Insight Crime zufolge steht das Geschäft auch aus anderen Gründen still: Früher seien die Marcopolos, eine der Unión Tepito zugehörige Gruppe, regelmäßig mit Zehntausenden von US-Dollars nach China gereist, um gefälschte Waren zu kaufen. Das sei jetzt genauso wenig möglich wie andere Aktivitäten: Erpressungen, Entführungen, Raubüberfälle. "Wen wollen sie schon entführen, wenn niemand auf der Straße ist?" fragt Kommentator Alejandro Hope in der Tageszeitung El Universal.

Dennoch gehen Fachleute davon aus, dass zumindest die Großen des Geschäfts über genügend finanzielle Reserven verfügen, um die schwierige Zeit zu überstehen. Danach werden sie den Menschen vermutlich schneller Arbeit anbieten können als der Staat und die privaten Unternehmen.

Die kriminelle Flexibilität der Kartelle könnte sich auch in anderen Sphären auszeichnen. Wie der damalige Leiter der UN-Antidrogenbehörde UNODC Antonio María Costa erklärte, waren es schnell abrufbare Mafiagelder, die während der Finanzkrise 2008 so manche Bank vor der Pleite retteten. "In vielen Fällen sind Drogengelder das einzige liquide Investmentkapital", erklärte Costa 2009 der Nachrichtenagentur Reuters.
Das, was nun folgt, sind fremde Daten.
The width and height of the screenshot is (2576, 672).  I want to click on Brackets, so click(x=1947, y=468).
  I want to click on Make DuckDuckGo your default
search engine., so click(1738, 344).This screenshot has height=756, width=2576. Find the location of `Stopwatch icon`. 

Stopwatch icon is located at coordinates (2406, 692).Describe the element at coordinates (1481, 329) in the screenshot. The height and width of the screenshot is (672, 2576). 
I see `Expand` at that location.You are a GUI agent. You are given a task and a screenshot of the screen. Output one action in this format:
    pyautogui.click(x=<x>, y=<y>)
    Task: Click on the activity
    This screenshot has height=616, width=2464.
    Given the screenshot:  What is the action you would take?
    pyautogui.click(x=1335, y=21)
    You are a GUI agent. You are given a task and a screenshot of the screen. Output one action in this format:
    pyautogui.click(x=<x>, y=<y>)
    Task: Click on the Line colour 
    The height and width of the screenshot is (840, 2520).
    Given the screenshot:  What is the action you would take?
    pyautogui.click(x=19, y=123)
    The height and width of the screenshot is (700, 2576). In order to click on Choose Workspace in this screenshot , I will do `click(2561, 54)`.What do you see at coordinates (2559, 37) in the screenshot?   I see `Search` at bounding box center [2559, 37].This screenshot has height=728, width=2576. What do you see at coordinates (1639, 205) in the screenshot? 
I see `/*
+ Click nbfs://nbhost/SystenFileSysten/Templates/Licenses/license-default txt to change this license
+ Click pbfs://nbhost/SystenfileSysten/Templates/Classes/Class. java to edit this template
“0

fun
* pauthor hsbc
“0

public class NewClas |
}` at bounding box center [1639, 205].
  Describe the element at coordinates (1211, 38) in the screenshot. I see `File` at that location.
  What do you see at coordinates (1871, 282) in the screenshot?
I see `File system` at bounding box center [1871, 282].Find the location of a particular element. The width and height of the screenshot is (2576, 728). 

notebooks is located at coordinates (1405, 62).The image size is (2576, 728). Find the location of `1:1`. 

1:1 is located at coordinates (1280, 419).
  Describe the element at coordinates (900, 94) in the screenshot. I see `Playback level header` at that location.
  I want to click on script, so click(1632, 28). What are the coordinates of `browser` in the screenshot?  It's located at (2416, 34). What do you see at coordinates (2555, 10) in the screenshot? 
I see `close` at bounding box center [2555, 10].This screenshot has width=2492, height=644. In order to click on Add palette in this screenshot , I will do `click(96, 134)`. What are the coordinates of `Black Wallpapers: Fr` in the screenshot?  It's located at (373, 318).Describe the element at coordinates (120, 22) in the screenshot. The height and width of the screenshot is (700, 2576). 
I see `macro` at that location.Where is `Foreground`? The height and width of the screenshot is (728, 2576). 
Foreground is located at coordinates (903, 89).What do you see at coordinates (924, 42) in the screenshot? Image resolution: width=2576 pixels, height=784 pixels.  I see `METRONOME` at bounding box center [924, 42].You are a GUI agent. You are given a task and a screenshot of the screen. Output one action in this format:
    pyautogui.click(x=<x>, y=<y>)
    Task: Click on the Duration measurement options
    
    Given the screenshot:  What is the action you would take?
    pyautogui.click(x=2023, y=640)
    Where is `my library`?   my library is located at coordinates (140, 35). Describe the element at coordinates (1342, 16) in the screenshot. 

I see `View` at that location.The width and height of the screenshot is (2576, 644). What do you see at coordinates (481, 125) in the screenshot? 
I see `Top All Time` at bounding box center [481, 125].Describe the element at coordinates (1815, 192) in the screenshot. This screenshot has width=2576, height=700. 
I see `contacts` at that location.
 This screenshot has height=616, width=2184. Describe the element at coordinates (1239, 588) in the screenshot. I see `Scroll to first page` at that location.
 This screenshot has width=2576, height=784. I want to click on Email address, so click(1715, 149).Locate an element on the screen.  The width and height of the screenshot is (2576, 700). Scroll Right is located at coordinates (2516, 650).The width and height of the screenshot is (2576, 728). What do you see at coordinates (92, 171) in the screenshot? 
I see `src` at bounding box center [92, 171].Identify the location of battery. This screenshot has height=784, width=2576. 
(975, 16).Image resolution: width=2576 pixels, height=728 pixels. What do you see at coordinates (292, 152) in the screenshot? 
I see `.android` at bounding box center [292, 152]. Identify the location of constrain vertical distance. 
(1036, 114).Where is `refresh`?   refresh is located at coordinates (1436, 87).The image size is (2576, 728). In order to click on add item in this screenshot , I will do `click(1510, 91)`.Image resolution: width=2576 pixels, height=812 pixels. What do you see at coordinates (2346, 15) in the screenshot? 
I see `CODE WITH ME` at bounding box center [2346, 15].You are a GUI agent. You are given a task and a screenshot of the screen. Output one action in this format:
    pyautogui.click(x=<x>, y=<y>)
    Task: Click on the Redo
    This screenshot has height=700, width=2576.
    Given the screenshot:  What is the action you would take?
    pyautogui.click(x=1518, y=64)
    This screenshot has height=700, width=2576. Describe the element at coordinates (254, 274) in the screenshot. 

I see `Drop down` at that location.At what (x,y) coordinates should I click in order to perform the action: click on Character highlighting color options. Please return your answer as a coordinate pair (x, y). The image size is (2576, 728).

Für den Kriminalitätsexperten Buscaglia besteht kein Zweifel: "Das organisierte Verbrechen wird politisch und sozial gestärkt aus der Krise hervorgehen." Befremdet ist er über Mexikos Präsidenten. In López Obradors täglichen Pressekonferenzen spielt die Mafia kaum eine Rolle. Nachdem Bilder der Carepakete durch die Medien gingen, wandte er sich jüngst an die Kriminellen: "Schränkt das besser ein und denkt an eure Familien." Kurz zuvor hatte er auf einer Reise nach Sinaloa in aller Freundlichkeit die Mutter von "El Chapo" Guzmán begrüßt. Es sei kein Verbrechen, der Mutter eines Mannes die Hand zu geben, der Zehntausende auf dem Gewissen habe, sagt Buscaglia. "Aber es ist eine politische Botschaft: Er verleiht dem Kartell soziale Legitimität."